■ **Information given**
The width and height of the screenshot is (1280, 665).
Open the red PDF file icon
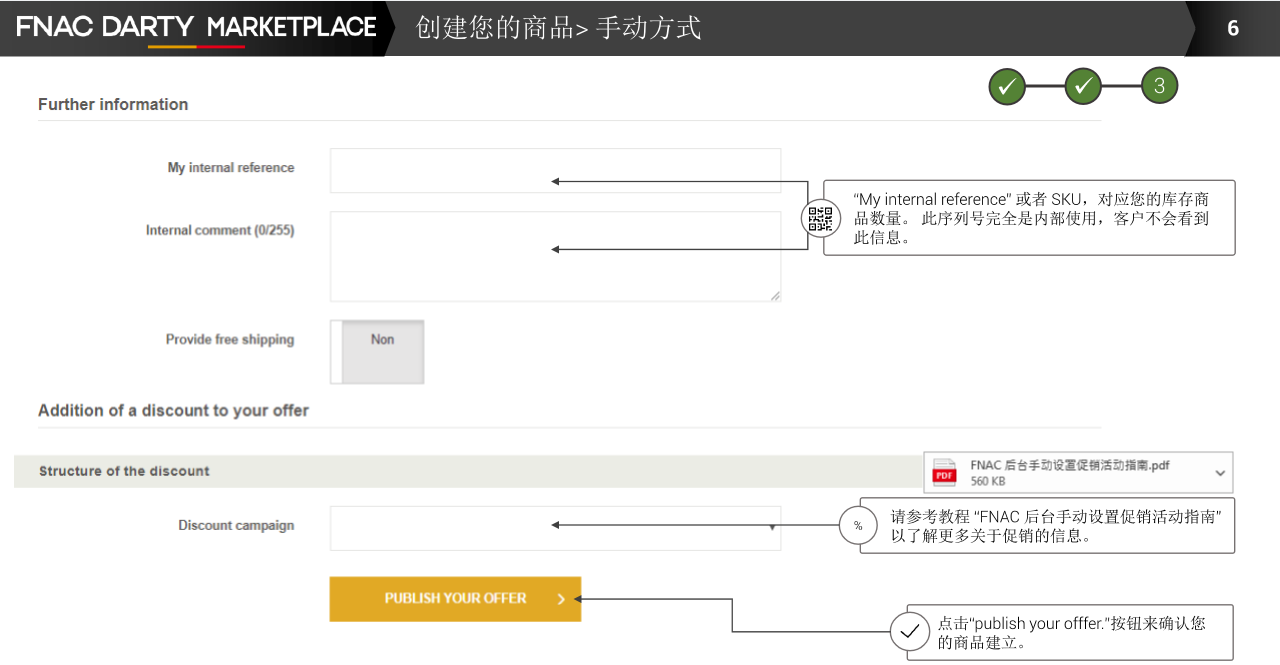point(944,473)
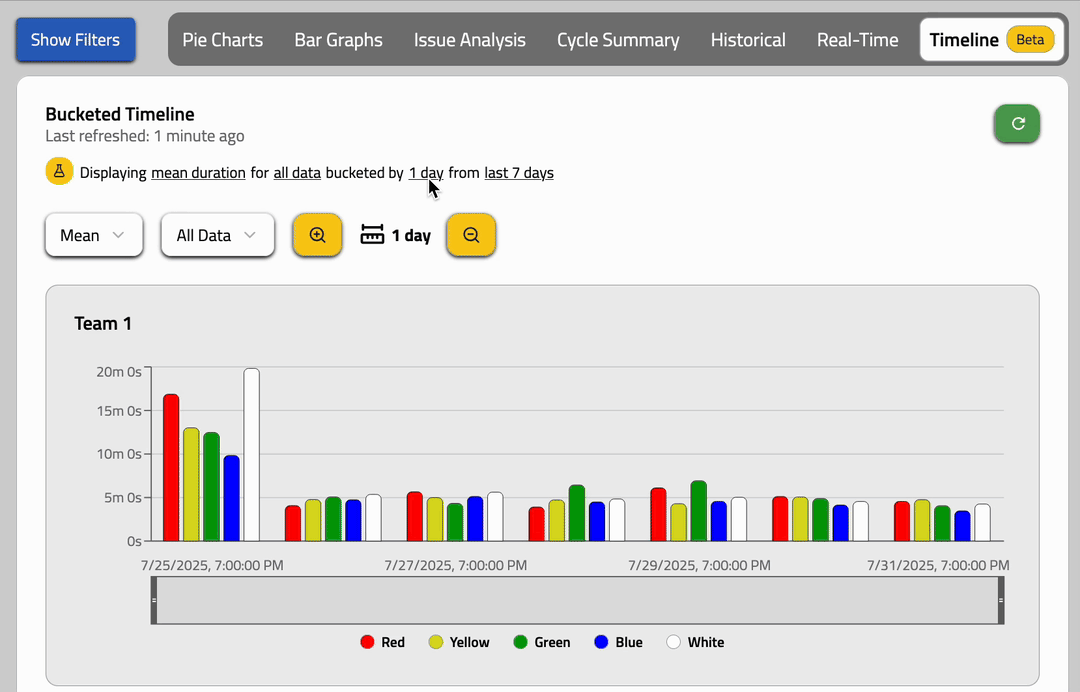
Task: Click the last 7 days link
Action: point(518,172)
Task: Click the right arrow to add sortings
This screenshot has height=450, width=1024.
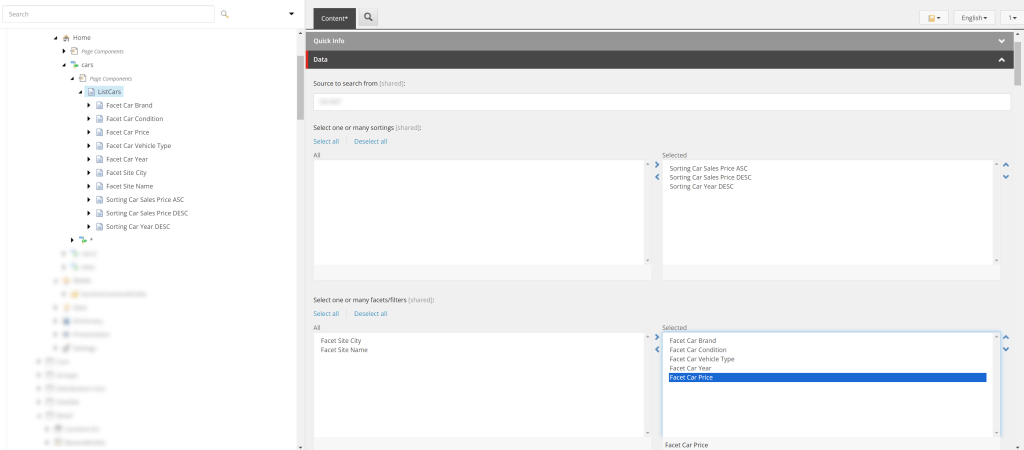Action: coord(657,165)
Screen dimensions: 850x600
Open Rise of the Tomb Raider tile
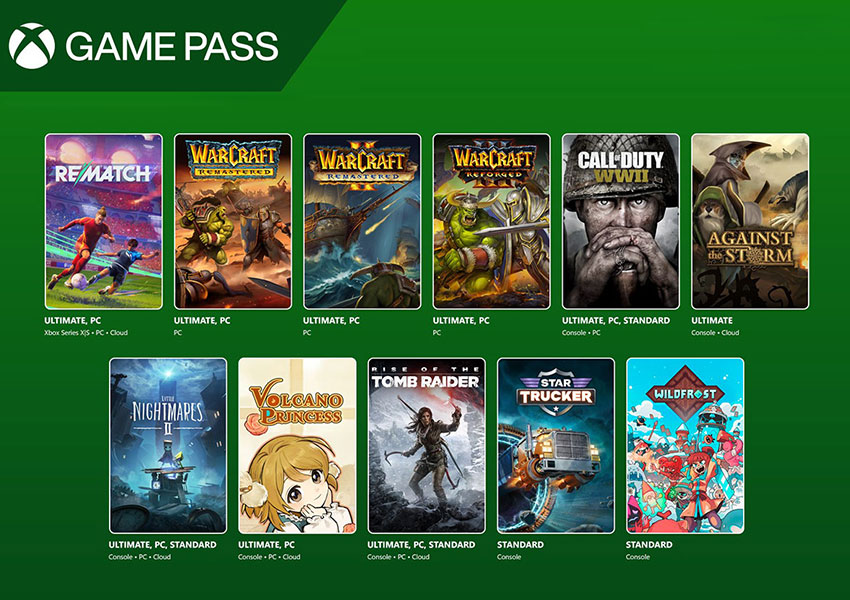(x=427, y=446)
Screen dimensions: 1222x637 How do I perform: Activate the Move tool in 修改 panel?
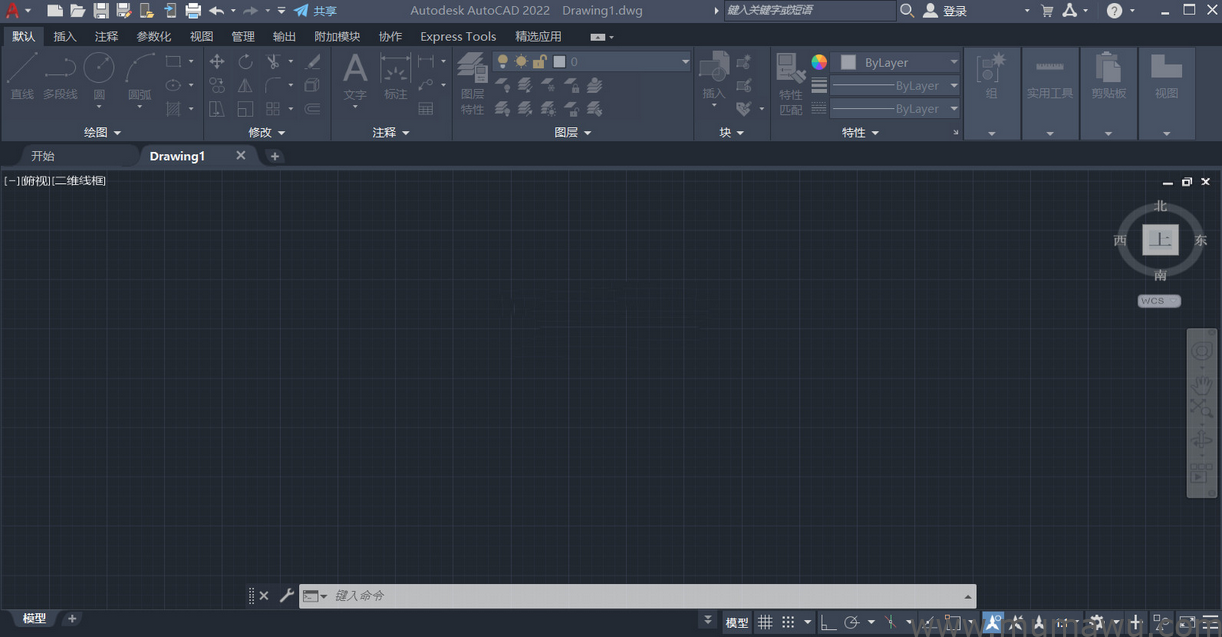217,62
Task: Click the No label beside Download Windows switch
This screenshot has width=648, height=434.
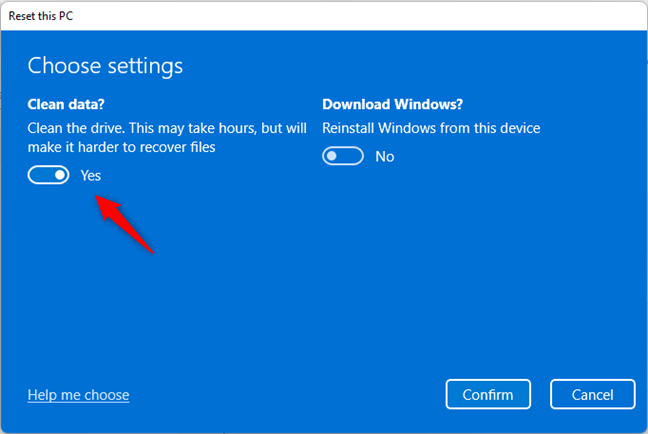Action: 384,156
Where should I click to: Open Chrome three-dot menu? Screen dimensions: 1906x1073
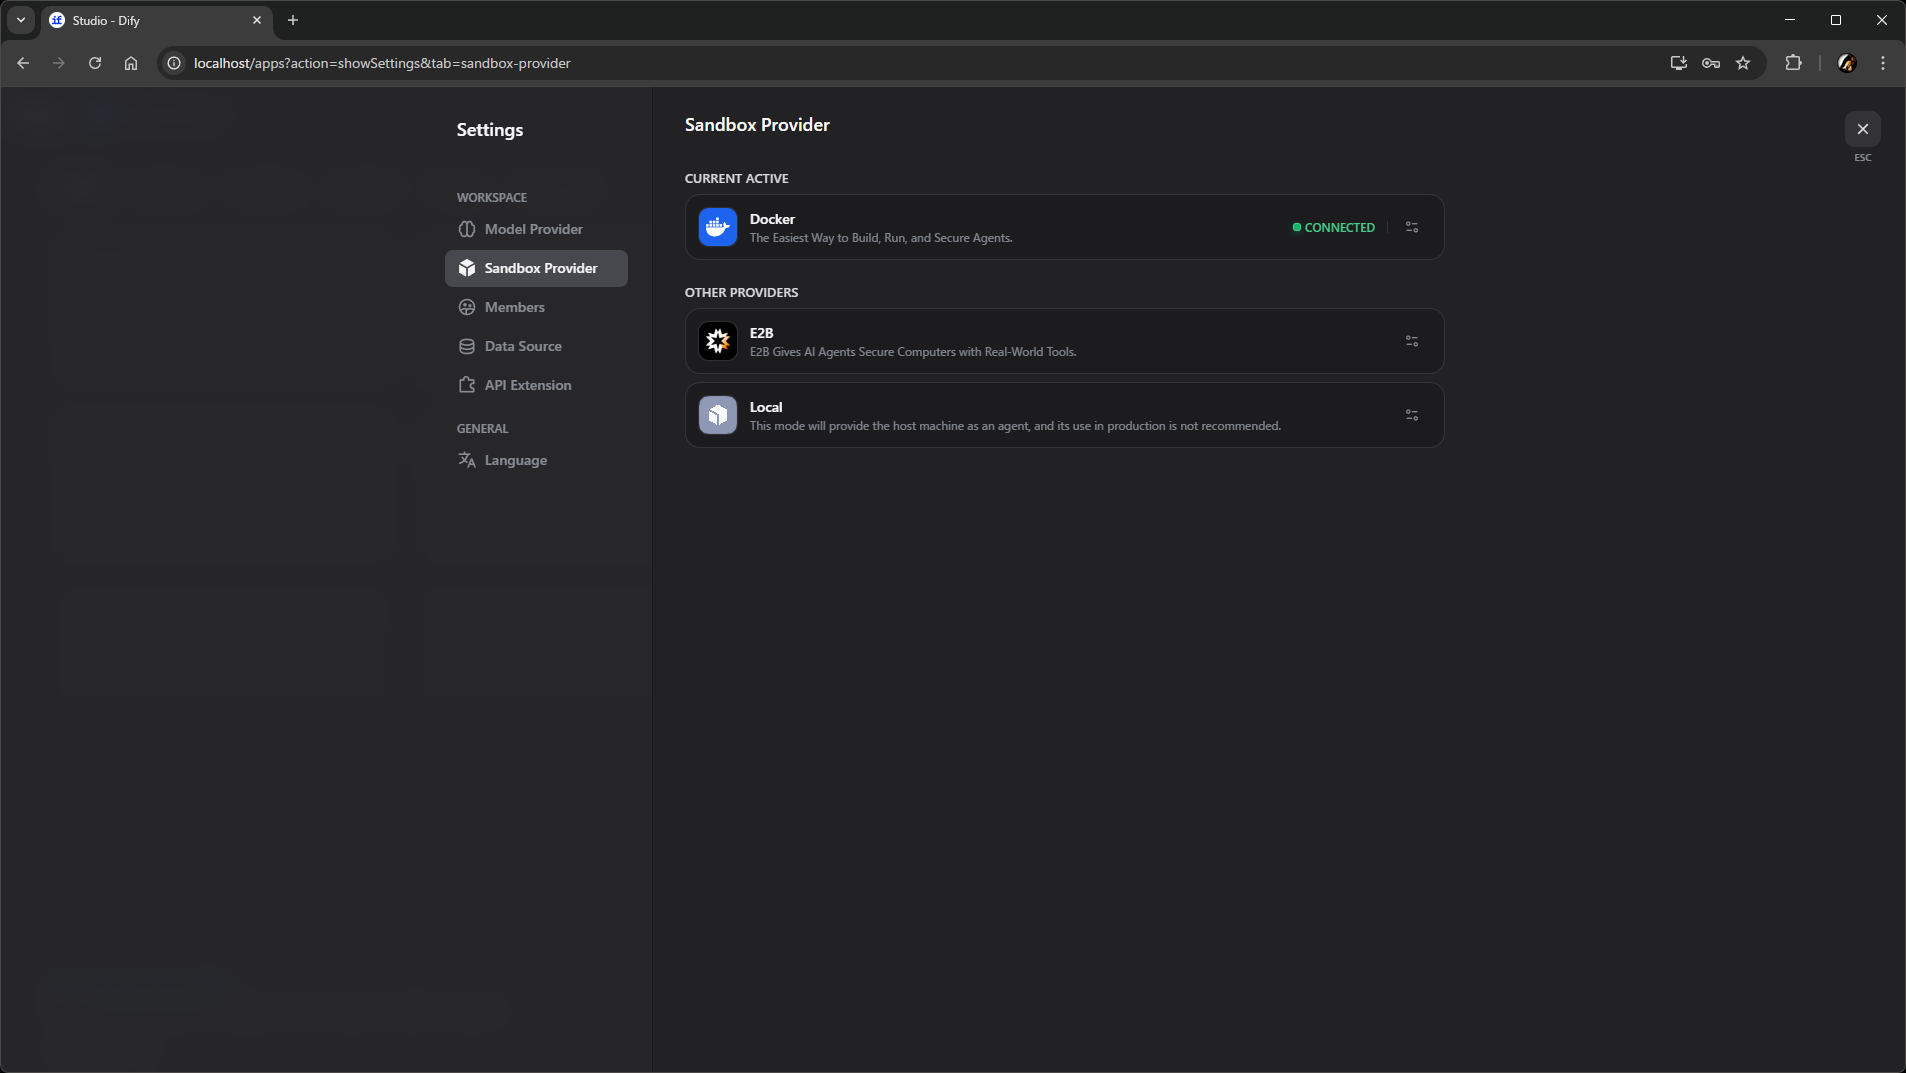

■ **What the task requires**
Rewrite all the rows above as a numbered list, one line per item, skipping any blank lines and leaving out the pictures.

■ **Exercise solution**
1. The width and height of the screenshot is (1280, 665).
2. Open the red PDF file icon
3. point(944,473)
4. Task: Click the last 7 days link
5. Action: point(518,172)
6. Task: Click the right arrow to add sortings
7. This screenshot has height=450, width=1024.
8. Action: coord(657,165)
9. Screen dimensions: 850x600
10. Open Rise of the Tomb Raider tile
11. (x=427, y=446)
12. Screen dimensions: 1222x637 How do I perform: Activate the Move tool in 修改 panel?
13. 217,62
14. Task: Click the No label beside Download Windows switch
15. This screenshot has width=648, height=434.
16. Action: 384,156
17. Where should I click to: Open Chrome three-dot menu? Screen dimensions: 1906x1073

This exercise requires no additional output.